Bruxism or teeth grinding happens when you unconsciously grind your teeth and clench your jaw. Bruxism affects individuals worldwide and both Australian adults and children suffer from this common condition daily. It can happen when you are asleep or awake but individuals don’t even realize, they clench or grind their teeth when sleeping. While occasional bruxism is harmless and natural, habitual grinding or clenching can require intervention from a dental professional to repair the damage. If you think you might be dealing with this condition, here’s a guide prepared by our team at Dentist Guide Master that will answer the top seven frequently asked questions about bruxism.
Answers To The Top 7 Common Questions About Bruxism
Practicing good oral hygiene habits at home and regular dental check-ups are essential to keeping your teeth and gums healthy. However, grinding your teeth and clenching your jaw in your sleep can cause multiple dental problems. Find out more about bruxism or teeth grinding bruxism with these commonly asked questions.

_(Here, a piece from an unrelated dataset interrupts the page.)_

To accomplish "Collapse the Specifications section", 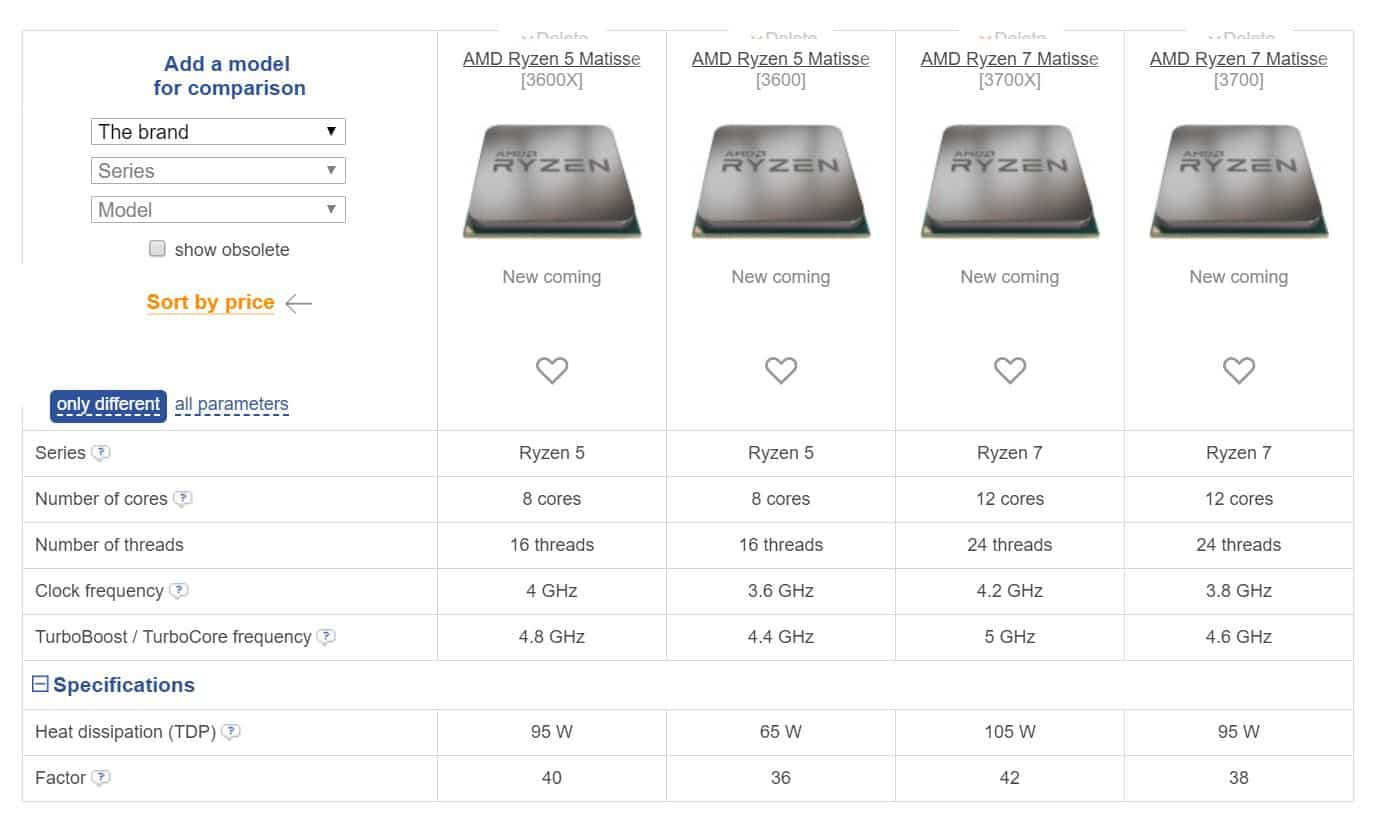I will coord(39,684).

1. What Exactly Is Bruxism?
To simply put, bruxism is the act of grinding, gnashing or/and clenching your teeth. The clenching and grinding are often done subconsciously, either when awake or sleeping. Many things are thought to cause people to grind their teeth, including stress, anxiety, and sleep apnea. Most people who have this problem often do not realise it because they usually stop before waking up.
2. How Common Is This Condition?
Bruxism or teeth grinding is a common condition in dentistry. It affects about ten per cent of adults and up to fifteen per cent of children. If you are worried that you may be grinding or clenching your teeth but are not sure, then the best way to find out is to seek an accurate diagnosis from a dental professional.
3. Why Do People Grind Their Teeth?
Several things could be causing you to grind and clench your teeth from time to time. For starters, lifestyle habits such as smoking, drinking alcohol and consuming a lot of caffeine can play a major role. Some studies indicate that individuals who smoke and drink alcohol are two times more likely to grind their teeth than individuals who don’t. Grinding or clenching done during the day is often a result of anxiety and stress, though it can also be caused by an uneven or abnormal bite. The same is true for sleep bruxism, though it can also be a result of sleep disorders like sleep apnea.
4. How Is This Harmful?
As your teeth grind together, the outer protective layer of the teeth, enamel wears down exposing the underlying soft tissues. Clenching the jaw can also lead to cosmetic issues like chips, cracks, and uneven teeth surfaces. Excessive grinding puts pressure on the tooth roots and gums as well, making them inflamed, sore and more prone to tooth infections.
5. How To Know If I Am Grinding Or Clenching My Teeth?
Because it mostly occurs while you are sleeping, it can be hard to recognise teeth grinding bruxism. However, there are a few symptoms and warning signs you should keep an eye out for.
- Loose or painful teeth
- Pain while chewing
- Jaw locking
- Disrupted sleep
- Gum recession
- Facial pain or severe headaches, especially after waking up
- Sore jaw muscles
- Increased teeth sensitivity due to damaged enamel
- Teeth fractures
- TMJ, which sounds like popping or clicking in the jaw
If you have noticed any of these above-mentioned symptoms, it’s best to contact a dental professional for assistance. The professionals can review the symptoms, make a correct diagnosis, and recommend a treatment plan.
6. Is There A Non-Invasive Treatment Option For Teeth Grinding?
For many patients experiencing the problem, the good news is that treatment is often as simple as wearing a custom-made minimally-invasive mouthguard or nightguard as you sleep. The mouthguard will fit over your teeth and build a barrier, allowing your jaw to rest and preventing your teeth from touching directly. It may also help with jaw pain, and headaches and it would prevent some mouth wounds.
7. How Can Bruxism Be Prevented Or Avoided?
To prevent bruxism or teeth grinding:
- One should avoid smoking, and limit consumption of alcohol, which can worsen the condition.
- Limit your caffeine intake.
- Keep your jaw muscles relaxed to prevent pain and inflammation.
- See a dental professional twice a year. The professionals can treat various dental issues occurring from teeth grinding bruxism ASAP, so you can avoid long-term damage.
Over to You
Teeth grinding or bruxism is a common condition, but it can affect your oral health and do some serious damage to your jaws and teeth. So, if you are worried that you might have this problem but are not sure now is the time to consult the dentist.